__TASK BRIEF__.
Repeat every entry word for word, skipping the pictures.
═════ RECORDS SUPPLIED
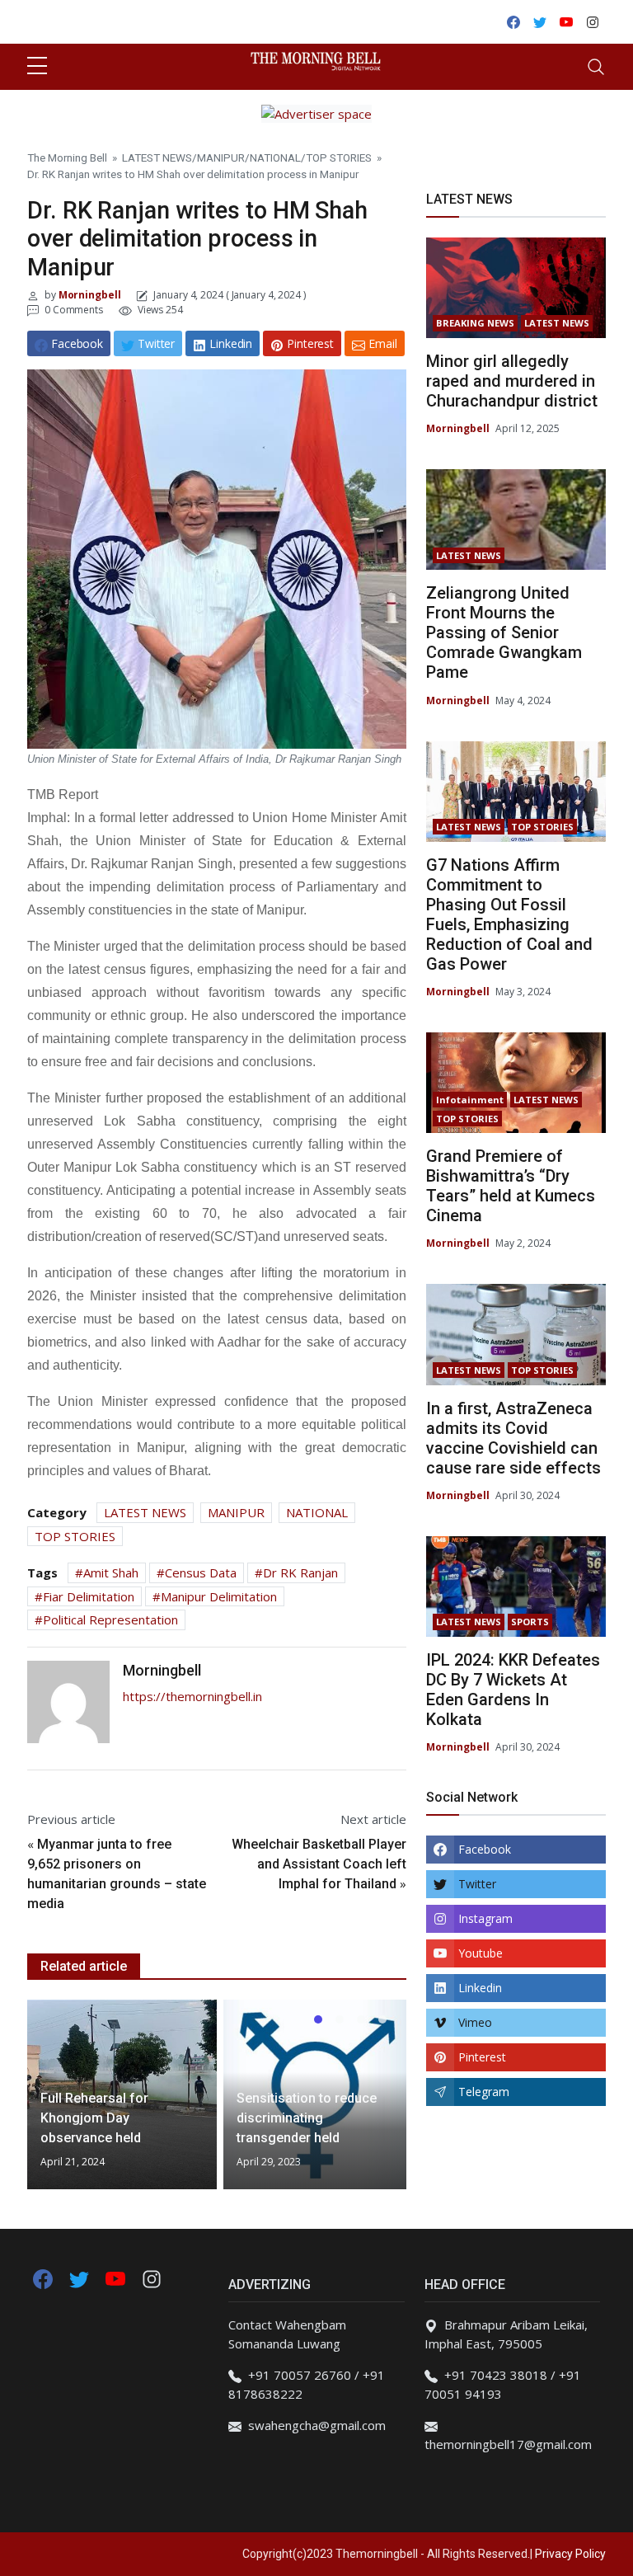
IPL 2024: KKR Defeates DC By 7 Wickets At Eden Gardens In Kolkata (513, 1689)
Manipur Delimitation (219, 1596)
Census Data (201, 1572)
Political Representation (110, 1619)
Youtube (480, 1953)
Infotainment (470, 1099)
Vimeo (475, 2022)
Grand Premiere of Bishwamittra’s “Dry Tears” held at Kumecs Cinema (510, 1185)
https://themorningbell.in (192, 1696)
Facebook (484, 1849)
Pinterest (482, 2057)
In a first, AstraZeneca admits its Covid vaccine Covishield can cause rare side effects (513, 1438)
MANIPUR (221, 157)
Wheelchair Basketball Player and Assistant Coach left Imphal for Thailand (319, 1864)
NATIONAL (275, 157)
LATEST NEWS (157, 157)
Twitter (477, 1884)
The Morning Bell (67, 157)
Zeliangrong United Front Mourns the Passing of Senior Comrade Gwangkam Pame (504, 632)
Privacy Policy (570, 2553)
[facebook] (43, 2277)
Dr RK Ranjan (300, 1572)
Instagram (485, 1918)
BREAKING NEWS (475, 323)
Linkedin (480, 1987)
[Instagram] (152, 2277)
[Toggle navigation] (596, 67)
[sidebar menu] (37, 67)
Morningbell (88, 295)
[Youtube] (117, 2277)
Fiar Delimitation (88, 1596)
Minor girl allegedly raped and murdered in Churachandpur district (512, 381)
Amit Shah (110, 1572)
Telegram (483, 2091)
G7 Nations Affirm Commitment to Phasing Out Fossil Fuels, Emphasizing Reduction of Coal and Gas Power (509, 914)
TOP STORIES (339, 157)
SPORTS (530, 1621)
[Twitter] (80, 2277)
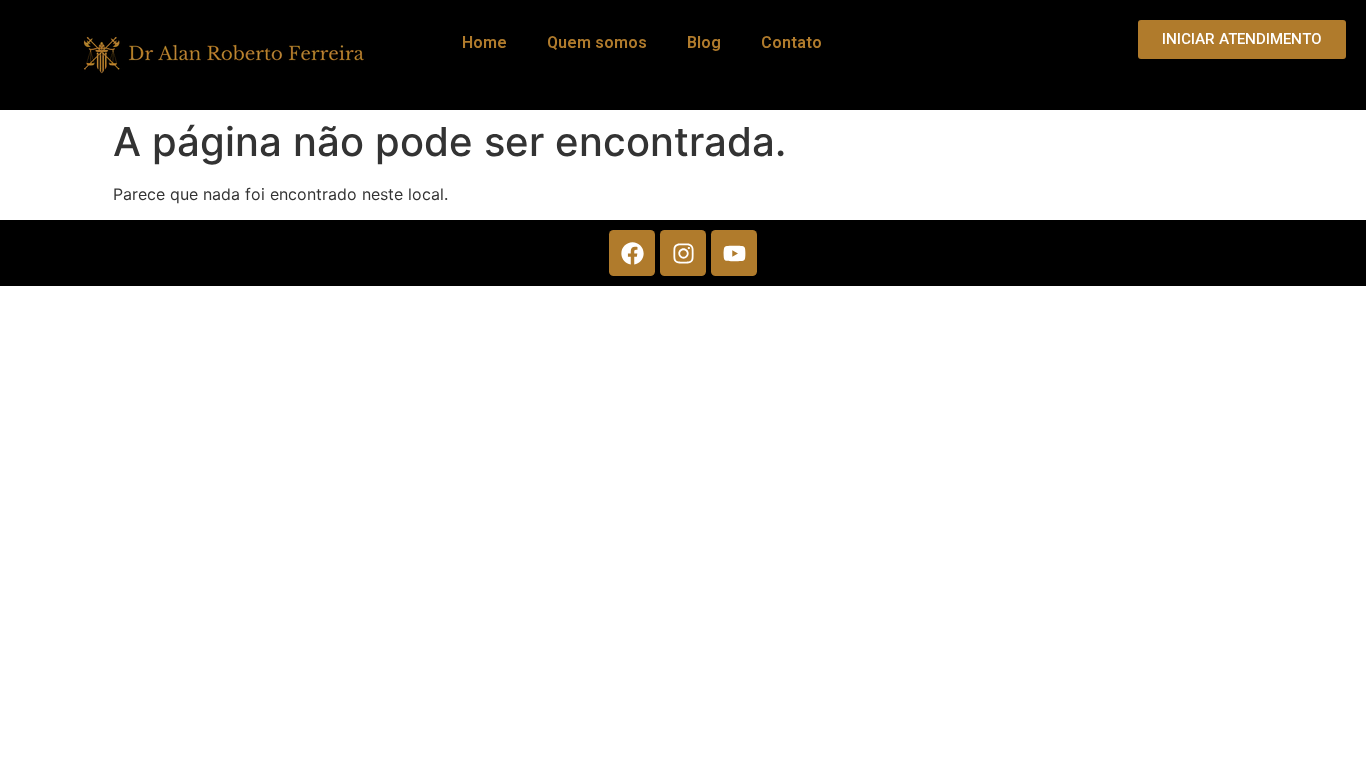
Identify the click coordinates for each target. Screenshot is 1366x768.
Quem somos (597, 42)
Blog (704, 42)
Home (484, 42)
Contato (791, 42)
══════════
__TASK OUTPUT__.
IPL 2024: KKR Defeates DC By 7 Wickets At Eden Gardens In Kolkata (513, 1689)
Manipur Delimitation (219, 1596)
Census Data (201, 1572)
Political Representation (110, 1619)
Youtube (480, 1953)
Infotainment (470, 1099)
Vimeo (475, 2022)
Grand Premiere of Bishwamittra’s “Dry Tears” held at Kumecs Cinema (510, 1185)
https://themorningbell.in (192, 1696)
Facebook (484, 1849)
Pinterest (482, 2057)
In a first, AstraZeneca admits its Covid vaccine Covishield can cause rare side effects (513, 1438)
MANIPUR (221, 157)
Wheelchair Basketball Player and Assistant Coach left Imphal for Thailand (319, 1864)
NATIONAL (275, 157)
LATEST NEWS (157, 157)
Twitter (477, 1884)
The Morning Bell (67, 157)
Zeliangrong United Front Mourns the Passing of Senior Comrade Gwangkam Pame (504, 632)
Privacy Policy (570, 2553)
[facebook] (43, 2277)
Dr RK Ranjan (300, 1572)
Instagram (485, 1918)
BREAKING NEWS (475, 323)
Linkedin (480, 1987)
[Instagram] (152, 2277)
[Toggle navigation] (596, 67)
[sidebar menu] (37, 67)
Morningbell (88, 295)
[Youtube] (117, 2277)
Fiar Delimitation (88, 1596)
Minor girl allegedly raped and murdered in Churachandpur district (512, 381)
Amit Shah (110, 1572)
Telegram (483, 2091)
G7 Nations Affirm Commitment to Phasing Out Fossil Fuels, Emphasizing Reduction of Coal and Gas Power (509, 914)
TOP STORIES (339, 157)
SPORTS (530, 1621)
[Twitter] (80, 2277)
Identify the click coordinates for each target. Screenshot is 1366x768.
Quem somos (597, 42)
Blog (704, 42)
Home (484, 42)
Contato (791, 42)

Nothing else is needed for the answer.